Set down each of the records below exactly as it reads. No pictures go into the copy.
START Record set
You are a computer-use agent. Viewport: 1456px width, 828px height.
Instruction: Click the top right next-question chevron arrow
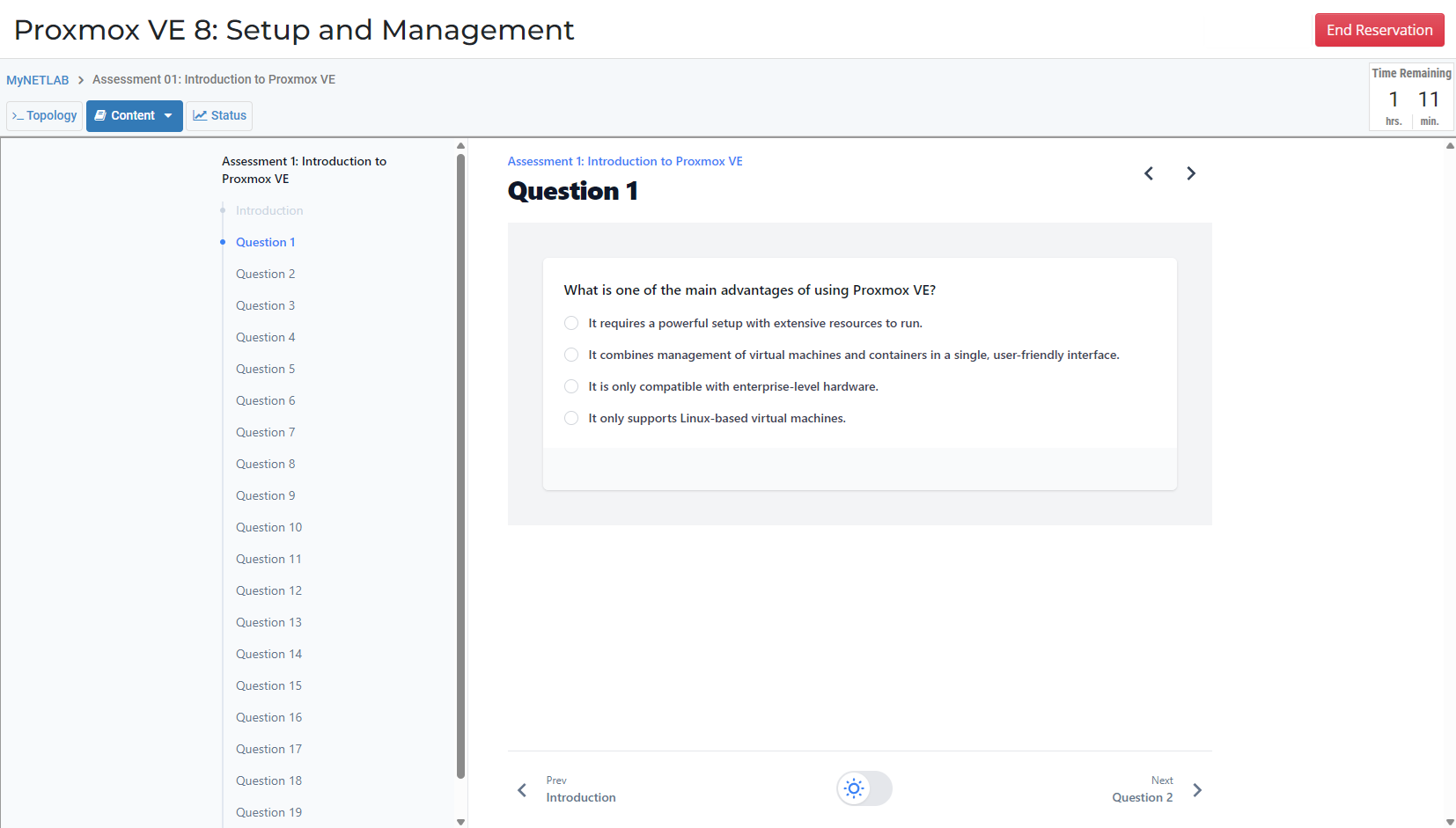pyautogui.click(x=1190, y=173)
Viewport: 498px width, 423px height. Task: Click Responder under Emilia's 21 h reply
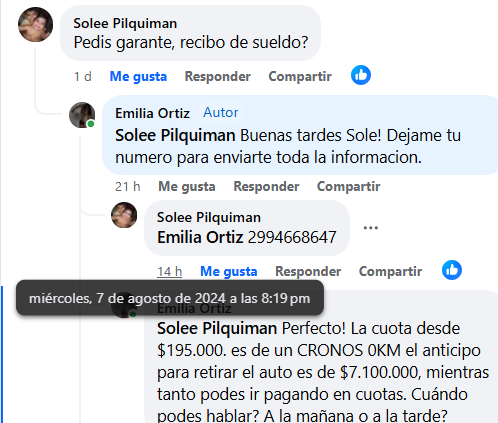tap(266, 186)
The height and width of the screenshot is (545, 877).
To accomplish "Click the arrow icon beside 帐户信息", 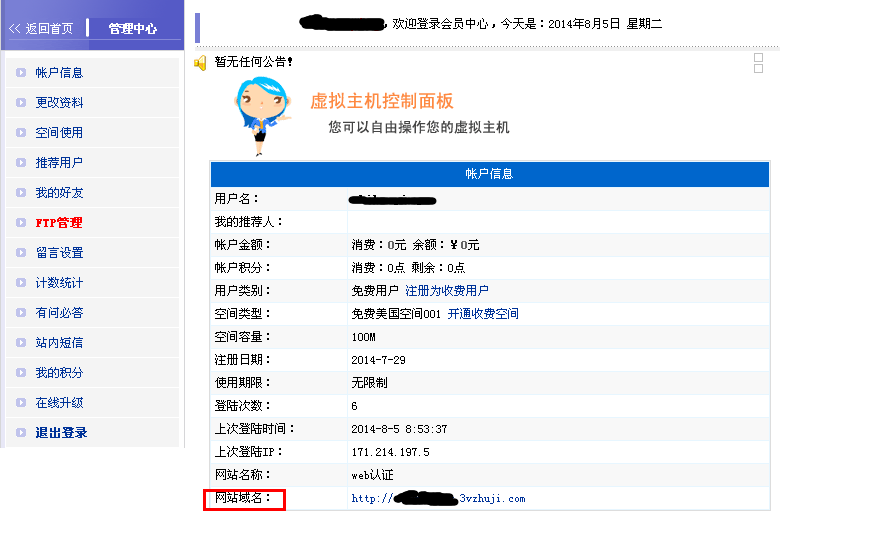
END Record set
### Response:
You are a computer-use agent. Viewport: 1456px width, 828px height.
Instruction: Click the top right next-question chevron arrow
pyautogui.click(x=1190, y=173)
Viewport: 498px width, 423px height. Task: Click Responder under Emilia's 21 h reply
tap(266, 186)
The height and width of the screenshot is (545, 877).
To accomplish "Click the arrow icon beside 帐户信息", 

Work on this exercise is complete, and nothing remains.